Le Diaoyu-Senkaku sono formate da tre isole maggiori e da numerosi scogli, per una superficie di appena 7 chilometri quadrati che celano nel sottosuolo ingenti riserve sottomarine di gas naturale, e probabilmente anche petrolio, che secondo proiezioni di Pechino potrebbero arrivare a coprire fino al 20% delle riserve del Dragone. A ciò si aggiunge un fondale ricchissimo di pesce e un patrimonio faunistico introvabile negli arcipelaghi vicini, caratteristiche che spiegano il perché di una così accesa disputa territoriale su degli scogli inabitabili attualmente amministrati dal governo nipponico.
Ma perché tanta confusione sulla sovranità? La ragione risale a più di un secolo fa, quando le isole Diaoyu/Senkaku facevano parte - insieme a Taiwan, da cui distano appena 100 miglia nautiche - dei territori ceduti dalla Cina al Giappone con il Trattato di Shimonoseki, in seguito alla sconfitta del 1895 del primo conflitto sino-giapponese. Il gruppo di scogli aveva adottato il nome di Senkaku appena cinque anni prima quando il Giappone incorporò le isole all’amministrazione di Okinawa sostenendo di aver effettuato studi da cui sarebbe emerso che l’arcipelago non solo era terra nullius, ma non esistevano indizi che facessero pensare che era sotto il controllo della dinastia cinese dei Qing.
Nel 1943 la Dichiarazione del Cairo, secondo cui “tutti i territori strappati alla Cina dal Giappone avrebbero dovuto essere restituiti alla Cina”, menzionò solo l’isola di Formosa (Taiwan) e le Pescadores.
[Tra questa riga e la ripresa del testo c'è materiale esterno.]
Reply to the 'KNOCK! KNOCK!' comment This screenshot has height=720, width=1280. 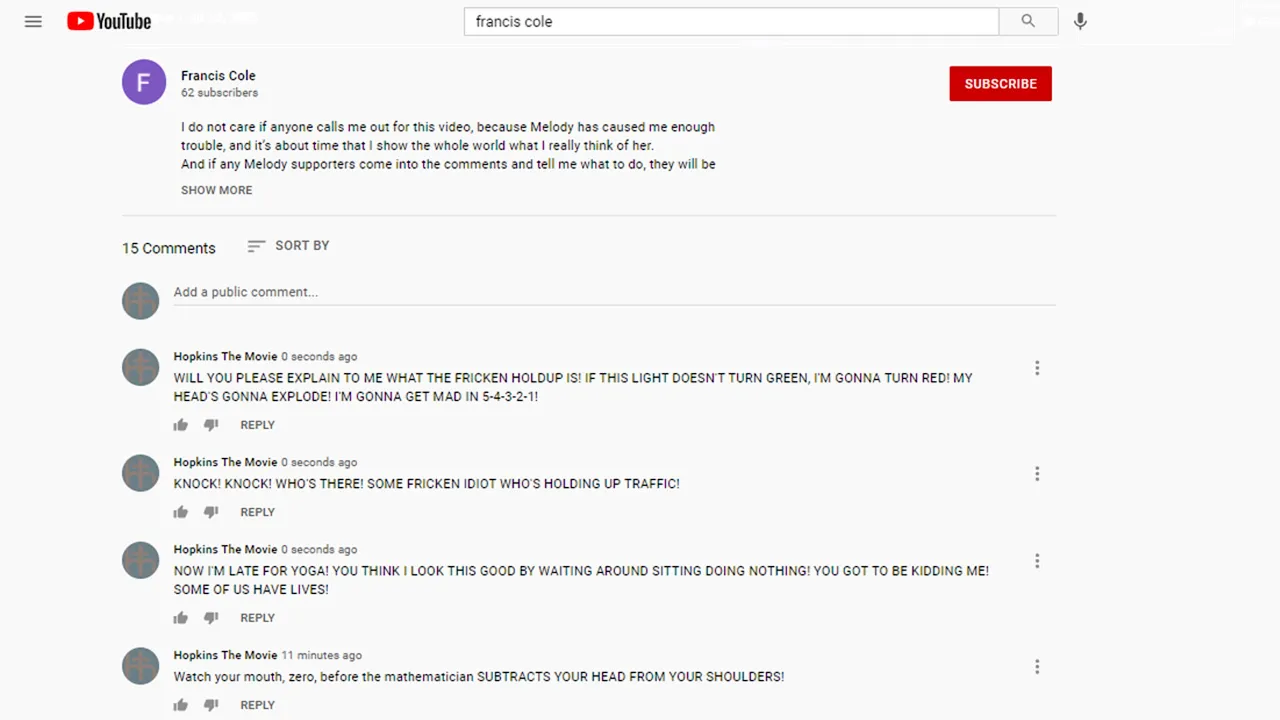tap(257, 512)
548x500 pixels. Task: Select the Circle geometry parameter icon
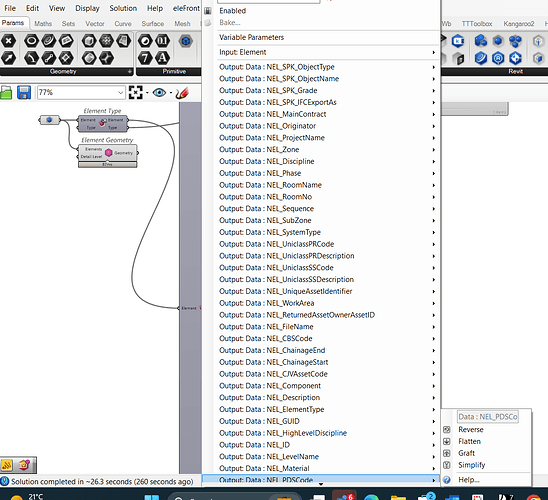click(31, 41)
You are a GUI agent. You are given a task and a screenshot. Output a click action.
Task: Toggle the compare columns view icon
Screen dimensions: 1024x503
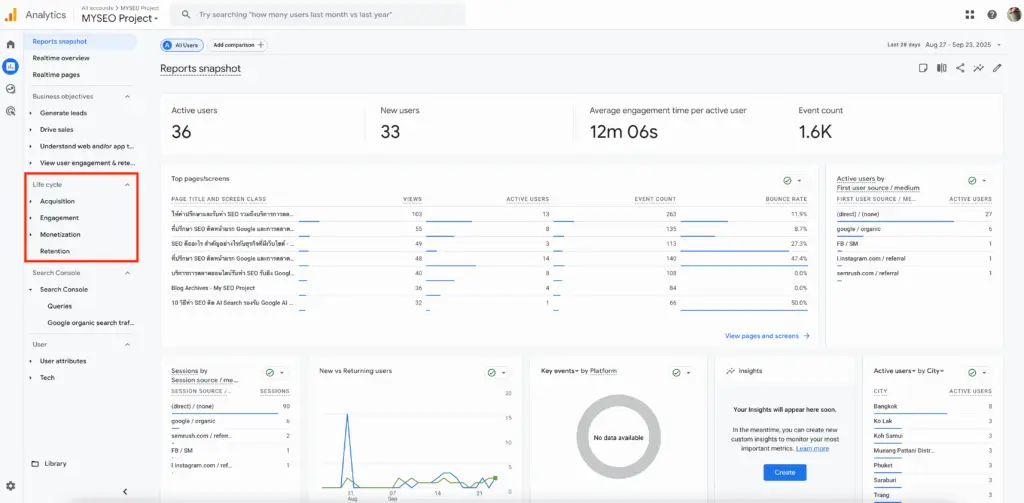(x=942, y=68)
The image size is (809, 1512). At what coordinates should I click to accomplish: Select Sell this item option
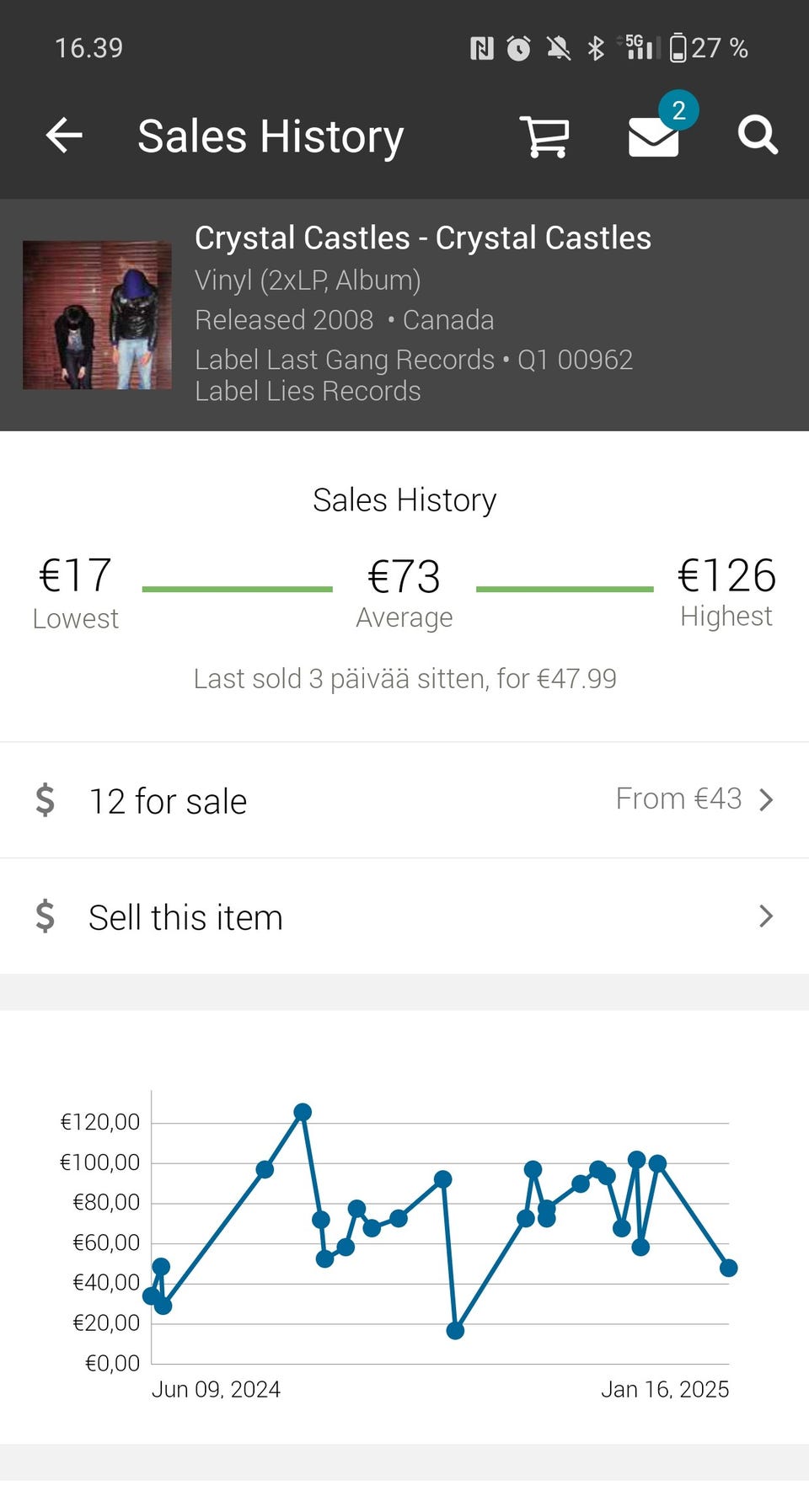coord(185,917)
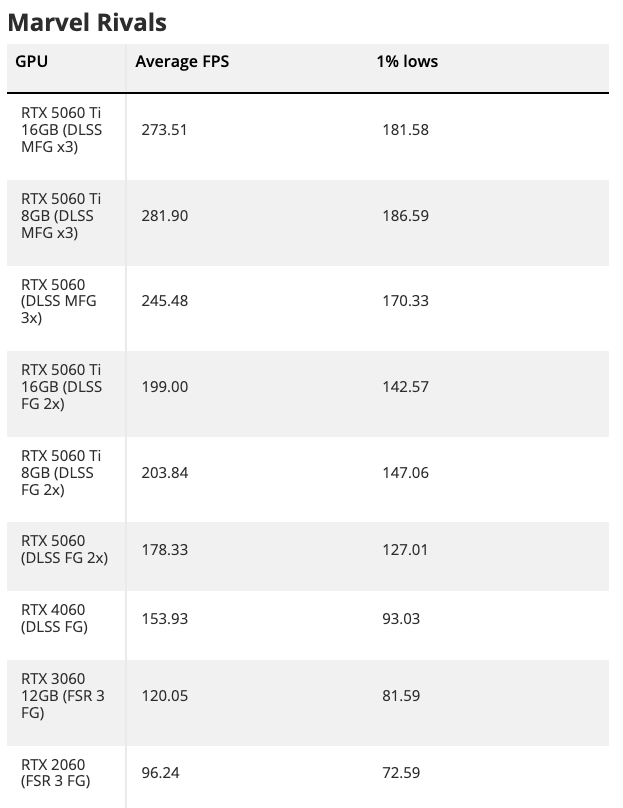Click the 1% lows column header
Screen dimensions: 623x808
(x=407, y=61)
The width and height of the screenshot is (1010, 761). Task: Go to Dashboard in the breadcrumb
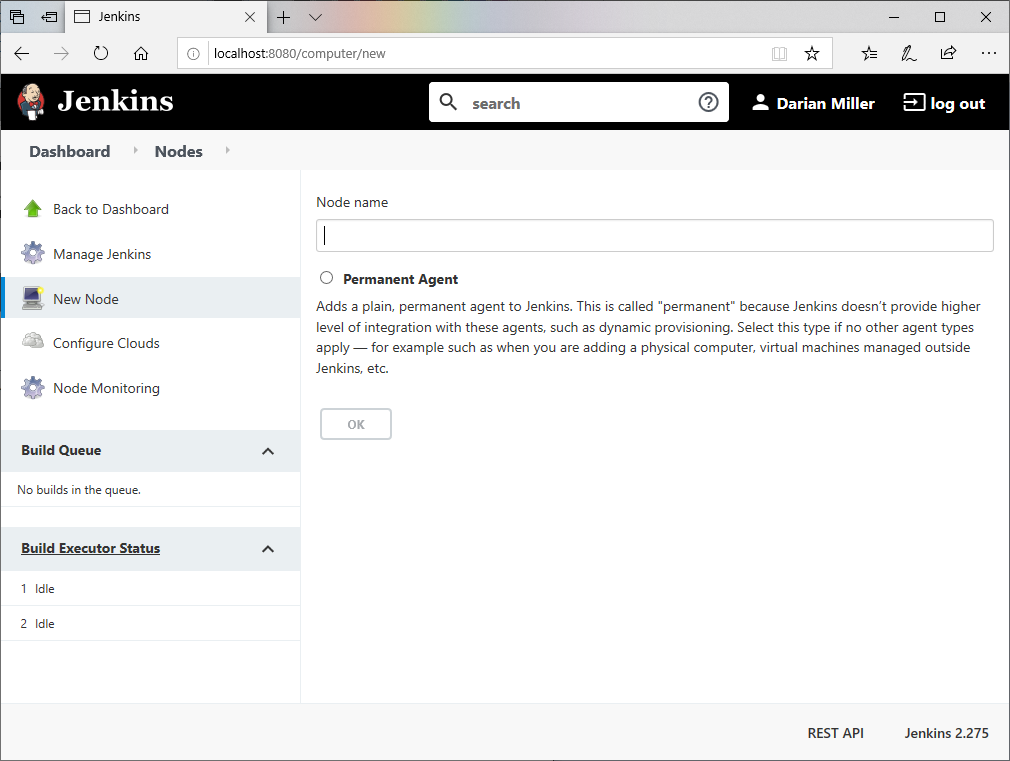click(x=69, y=152)
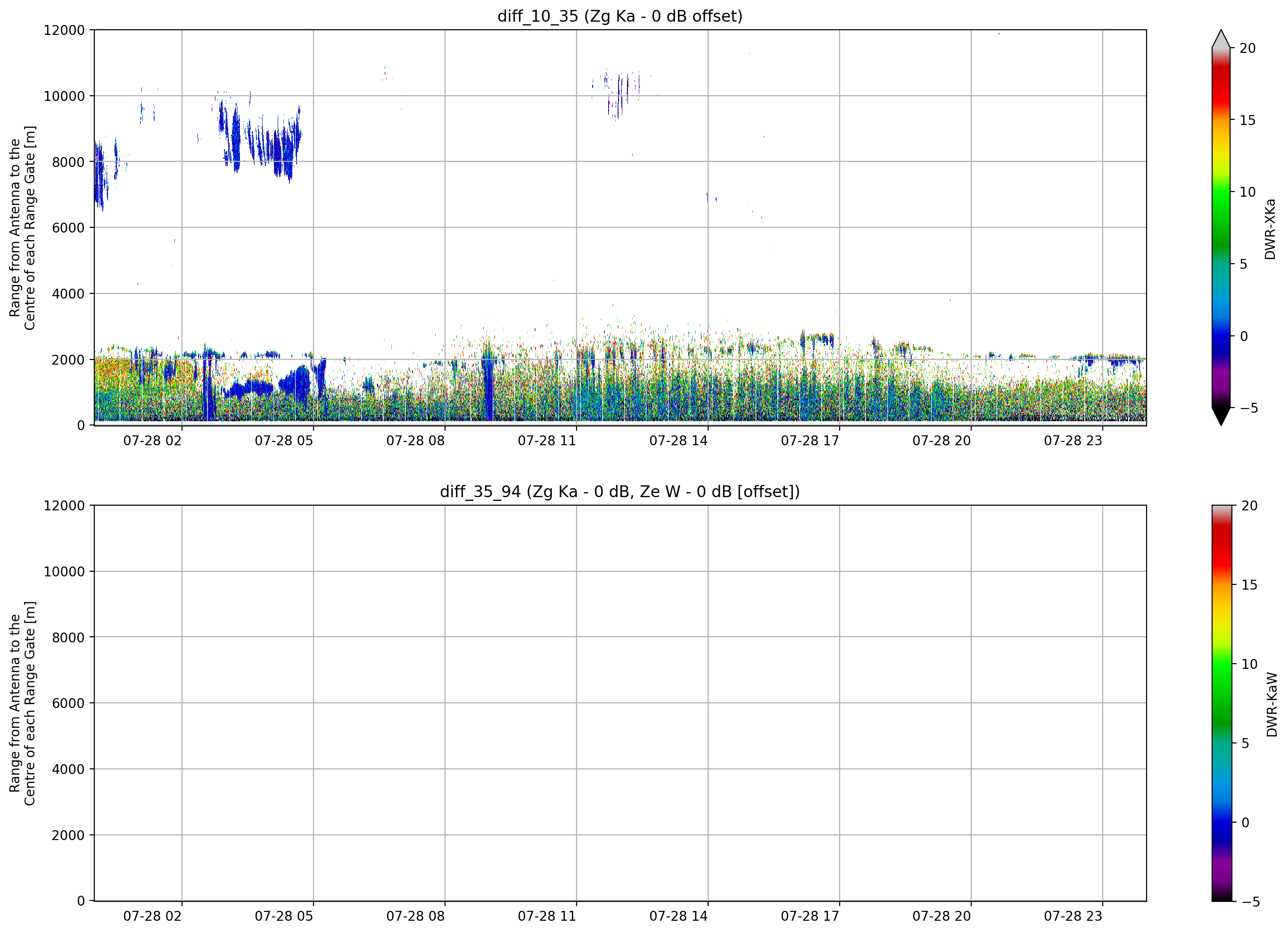Click the DWR-KaW colorbar label

click(1271, 705)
Nel 1944 un tribunale giapponese sancì che le isole erano parte integrante di Taiwan, al tempo sotto l’influenza nipponica, ma l’anno successivo la fine del secondo conflitto mondiale stabilì che Okinawa e i territori circostanti debbano passare agli Stati Uniti che li restituirà a Tokyo nel 1972. Ad oggi per i giapponesi le isole Senkaku fanno parte del territorio nazionale in virtù del Trattato di Shimonoseki, mentre per i cinesi il trattato è nullo come tutti gli altri trattati ineguali firmati nell’800 sotto la minaccia delle armi delle potenze straniere.